Les dingos, gardiens de la biodiversité du désert

Selon une étude menée par l'université australienne de Nouvelle-Galles du Sud (UNSW) et parue jeudi 11 février 2021 dans la revue Landscape Ecology, les effets environnementaux de l’absence des dingos dans le paysage sont visibles depuis l'espace.

Ces travaux ont analysé en parallèle des images satellite couvrant une période de 32 ans (1988-2020) et des recherches sur le terrain conduites des deux côtés de la barrière à dingos traversant le désert de Strzelecki. D’après les conclusions de ces recherches, la végétation présente une croissance à long terme plus faible dans les zones sans dingos que dans celles où subsistent ces canidés sauvages.

« Les dingos affectent indirectement la végétation en contrôlant le nombre de kangourous et de petits mammifères », explique le professeur Mike Letnic, coauteur de cet article et professeur au Centre pour la science des écosystèmes (Centre for Ecosystem Science) de l'UNSW. « Lorsque les dingos disparaissent, la population de marsupiaux augmente, avec un risque de surpâturage et des conséquences notable sur l'ensemble de l'écosystème. »

BARRIERE A DINGOS

Longue de 5.320 kilomètres des Darling Downs (Queensland) jusqu'à la péninsule d'Eyre (Australie-Méridionale), la barrière à dingos mesure 1,80 m de haut et s'enfonce 30 cm sous terre. Les poteaux en acier sont espacés de 9 m, tandis qu’une série de portes permet aux véhicules de traverser la clôture (photo Schutz).

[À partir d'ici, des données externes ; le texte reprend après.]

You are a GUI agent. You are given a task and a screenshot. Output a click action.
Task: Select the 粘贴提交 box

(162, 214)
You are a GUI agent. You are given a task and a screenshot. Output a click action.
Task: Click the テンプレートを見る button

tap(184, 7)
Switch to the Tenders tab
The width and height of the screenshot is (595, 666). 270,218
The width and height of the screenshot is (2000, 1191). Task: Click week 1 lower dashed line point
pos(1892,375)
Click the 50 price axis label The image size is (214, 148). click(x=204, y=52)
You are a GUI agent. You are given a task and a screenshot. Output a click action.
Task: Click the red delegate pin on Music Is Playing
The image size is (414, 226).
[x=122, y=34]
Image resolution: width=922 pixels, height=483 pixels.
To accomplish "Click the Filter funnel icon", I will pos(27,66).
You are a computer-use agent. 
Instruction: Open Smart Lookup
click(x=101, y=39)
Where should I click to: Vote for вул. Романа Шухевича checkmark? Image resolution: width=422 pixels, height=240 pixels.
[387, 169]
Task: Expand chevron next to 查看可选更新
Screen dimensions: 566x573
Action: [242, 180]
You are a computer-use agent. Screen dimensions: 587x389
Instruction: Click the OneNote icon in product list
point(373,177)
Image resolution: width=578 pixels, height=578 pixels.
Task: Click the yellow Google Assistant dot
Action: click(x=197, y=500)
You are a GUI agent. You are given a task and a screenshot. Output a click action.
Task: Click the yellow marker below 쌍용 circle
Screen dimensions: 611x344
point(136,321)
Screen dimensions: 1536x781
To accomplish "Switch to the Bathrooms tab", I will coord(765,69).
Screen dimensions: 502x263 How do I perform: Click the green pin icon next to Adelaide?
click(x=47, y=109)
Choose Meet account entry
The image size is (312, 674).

Jusqu'à présent, la plupart des recherches sur les dingos ont été menées sur le terrain ou à l’aide de clichés obtenus par des drones. Prenant des images en continu de la région depuis 1988, le programme spatial Landsat d'observation de la Terre à des fins civiles, développé par la NASA (National Aeronautics and Space Administration) à l’initiative de l'Institut des études géologiques américain (United States Geological Survey / USGS), a permis un nouvelle approche à l'échelle du paysage. « Les différences de pression de pâturage de chaque côté de la clôture sont si prononcées qu'elles peuvent être observées depuis l'espace », indique M. Letnic.

Cascade trophique

Les images satellite ont été traitées et disséquées par le Dr. Adrian Fisher, spécialiste de la télédétection à l'UNSW et auteur principal de l'étude. Selon lui, la réaction de la végétation aux précipitations constitue l'une des principales différences entre les secteurs occupés ou non par des dingos. « La végétation ne pousse qu'après les pluies sporadiques tombant dans le désert », explique le Dr Fisher. « Alors que les précipitations ont fait pousser les plantes des deux côtés de la clôture, nous avons constaté que la végétation dans les secteurs sans dingos ne croissait pas autant, ou ne recouvrait pas une superficie aussi importante, que dans les autres endroits. »

DESERT DE STRZELECKI

Une grande partie du désert de Strzelecki bénéficie du statut de réserve régionale. Celle-ci couvre 8.100 km3 en Australie-Méridionale. Une partie de la zone orientale du désert se trouve dans le parc national Sturt, en Nouvelle-Galles du Sud (photo Joy Engelman).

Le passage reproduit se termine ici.